Lead Research Organisation: University of Cambridge
Department Name: Physics

Abstract

The broad question of how cells sense force and stiffness and how this impacts their development and function often leads to alternatives to well-established chemical explanations to cellular mechanisms, including motion, muscle growth, cell differentiation and the response to disease. Actually determining the relative importance of chemical, mechanical or electrical cues in any of these processes is currently out of reach. Any progress towards squaring these explanations would be a good place to start to bring the still quite distinct fields of biological physics and the biology of mechanically responsive cells and their components together. As a BBSRC DTP funded PhD student in Physics, I hope to make at least some small step towards this goal.

We examined the onset of cell motion problem at the start of the PhD project by examining the aggregation of integrins during cell spreading (currently awaiting refereeing). By analogy with FAK-mediated mechanosensing at focal adhesions, we examined the titin kinase domain as a mechanosensitive signalling initiator in striated muscle sarcomeres (paper near completion). This seems to have a role in sarcomere damage repair and muscle stem cell differentiation after exercise (currently examining). I am currently in the process of examining comparative RNAseq datasets for muscle cells to determine the relative importance of mechanosensing in muscle types, with a view to undertake the same approach in gut cells and segue into the exploration of tension-induced differentiation of gut stem cells.
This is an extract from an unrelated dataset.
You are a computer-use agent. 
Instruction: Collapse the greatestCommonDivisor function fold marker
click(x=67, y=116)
I am finally hoping to be able to go full circle and use this to come back to the problem of the collective onset of motion in wound healing, as well as to pursue the initial work on single cell onset of motion in collaboration with experimental partners.
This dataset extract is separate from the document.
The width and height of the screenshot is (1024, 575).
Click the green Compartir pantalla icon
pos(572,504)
In this line of work, we have thus far used a combination of theoretical and computational tools, specifically statistical field theory, polymer soft matter theory, kinetics, N-body simulations, dynamical simulations, transcriptomics and proteomics big data analysis, and I am currently developing skills in machine learning.
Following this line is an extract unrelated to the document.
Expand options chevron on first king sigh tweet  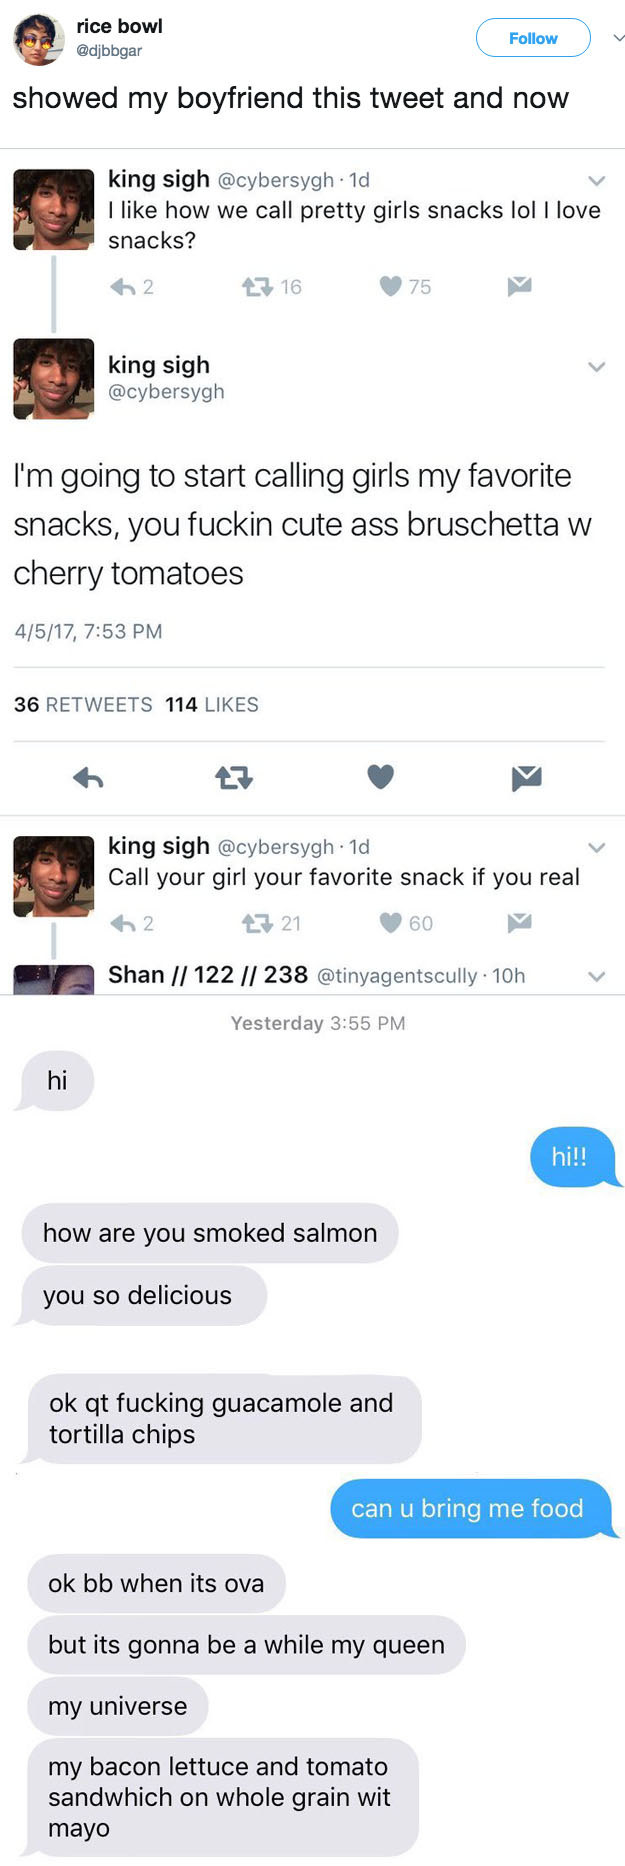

Most of the experiments to date in mechanosensing have been small scale - unfortunately limiting the scope and effectiveness of a theoretical analysis. Atomic force microscopy has provided very good single molecule data on the behaviour of individual mechanosensing molecules over the last 20 years, but knowledge of the mechanosensitive response of organelles or whole cells is still quite limited. With the advent of ever better RNAseq data and the like, it seems only a matter of time before an accurate functional analysis of the composition of organelles in different chemical or physical environments becomes possible. It is an exciting time to be able to assemble all of the tools which will be required to piece together the puzzle that is the complexity of the mechanosensitive cell. And I believe that a combination of a theoretical and a computational approach will bring an uncommon and useful angle to this endeavour.